オーガニック食品でがんのリスクは減るか

フランスで行われた大規模調査

付随論評の執筆者の一人で、ハーバード大学公衆衛生大学院のフランク・B・フー博士は言う。「実際的な観点から言うと、この研究結果はまだ予備的なもので、がん予防のために食生活を変えるよう提言できるほどのものではない」。

彼によると、がんを防ぐうえでアメリカ人にとってより重要なのは、オーガニックであるかどうかにかかわらず、単純にもっと多くの野菜や果物をとることだという。アメリカがん協会が推奨するのは、多くの野菜や果物を食べ、精製した穀物ではなく全粒の穀物をとり、肉や加工肉、砂糖の摂取を抑えて健康的な食生活を送ることだ。

フー博士は国立衛生研究所や農務省などの政府組織が、オーガニック食品の効果を測る研究の資金を提供するべきだと言う。「十分に強力な科学的根拠があり、公衆衛生の観点からも大きなニーズがある」からだ。

イギリスの調査ではがんとの関係わからず

このフランスの研究以外で、オーガニック食品の摂取に関してがんとの関連で大規模調査が行われた例は、2014年のイギリスの研究だけだ。この研究では、通常(あるいはつねに)オーガニック食品を食べていると答えた女性は、非ホジキンリンパ腫のリスクが著しく低かった。しかし、乳がんの罹患率は逆に高くなっており、全体としてはオーガニック食品ががんのリスクを低減していることは示されなかった。

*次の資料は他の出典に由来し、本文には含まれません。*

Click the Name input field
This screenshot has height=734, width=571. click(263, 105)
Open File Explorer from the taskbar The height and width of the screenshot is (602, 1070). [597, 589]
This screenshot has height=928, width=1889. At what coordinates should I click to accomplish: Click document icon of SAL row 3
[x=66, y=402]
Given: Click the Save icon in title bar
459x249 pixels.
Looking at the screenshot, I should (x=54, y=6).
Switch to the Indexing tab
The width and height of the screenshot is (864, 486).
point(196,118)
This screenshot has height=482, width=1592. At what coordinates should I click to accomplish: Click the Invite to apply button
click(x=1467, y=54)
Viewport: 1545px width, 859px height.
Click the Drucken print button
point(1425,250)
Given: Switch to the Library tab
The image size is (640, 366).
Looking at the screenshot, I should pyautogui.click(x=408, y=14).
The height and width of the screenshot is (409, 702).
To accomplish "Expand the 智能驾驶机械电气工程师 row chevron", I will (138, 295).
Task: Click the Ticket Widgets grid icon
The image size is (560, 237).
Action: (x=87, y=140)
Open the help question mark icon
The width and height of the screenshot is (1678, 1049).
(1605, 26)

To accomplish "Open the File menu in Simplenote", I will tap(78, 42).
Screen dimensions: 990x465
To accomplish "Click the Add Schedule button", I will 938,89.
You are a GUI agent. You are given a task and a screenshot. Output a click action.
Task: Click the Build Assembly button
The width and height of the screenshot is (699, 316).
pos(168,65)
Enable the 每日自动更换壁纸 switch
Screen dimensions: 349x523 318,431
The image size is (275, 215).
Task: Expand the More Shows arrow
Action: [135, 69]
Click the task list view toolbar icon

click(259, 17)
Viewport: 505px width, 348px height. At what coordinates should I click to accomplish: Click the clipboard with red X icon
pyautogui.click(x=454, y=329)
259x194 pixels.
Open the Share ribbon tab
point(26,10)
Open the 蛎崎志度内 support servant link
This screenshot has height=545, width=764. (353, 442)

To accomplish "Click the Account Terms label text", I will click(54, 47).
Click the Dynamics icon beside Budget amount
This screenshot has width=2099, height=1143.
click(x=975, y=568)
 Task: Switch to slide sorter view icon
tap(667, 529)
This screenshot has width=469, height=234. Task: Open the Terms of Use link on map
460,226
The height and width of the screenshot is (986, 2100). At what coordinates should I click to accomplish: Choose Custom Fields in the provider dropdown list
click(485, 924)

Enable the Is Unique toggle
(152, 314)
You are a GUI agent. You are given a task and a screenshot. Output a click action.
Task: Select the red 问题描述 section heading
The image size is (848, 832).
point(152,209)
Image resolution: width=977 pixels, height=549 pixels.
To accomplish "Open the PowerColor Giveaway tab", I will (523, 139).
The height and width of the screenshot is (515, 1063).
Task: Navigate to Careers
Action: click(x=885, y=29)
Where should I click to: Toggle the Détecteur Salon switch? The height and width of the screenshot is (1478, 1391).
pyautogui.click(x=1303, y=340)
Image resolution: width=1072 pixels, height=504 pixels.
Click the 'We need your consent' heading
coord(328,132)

このイギリスの研究は、「女性百万人調査(Million Women study)」として知られる調査の一環として行われた。この研究論文の執筆者によると、オーガニック食品を購入する傾向が強い女性たち、つまり豊かで教育水準が高い人たちは、乳がん罹患のリスク要因も多い傾向があるという。たとえば、子どもの数が少なく、アルコール飲料の消費が多いなどだ。

近年、オーガニック食品市場は欧州でもアメリカでも成長している。アメリカにおけるオーガニック食品の売上は、オーガニック産業協会の調査によると、2017年には452億ドル(約5兆8000億円)だった。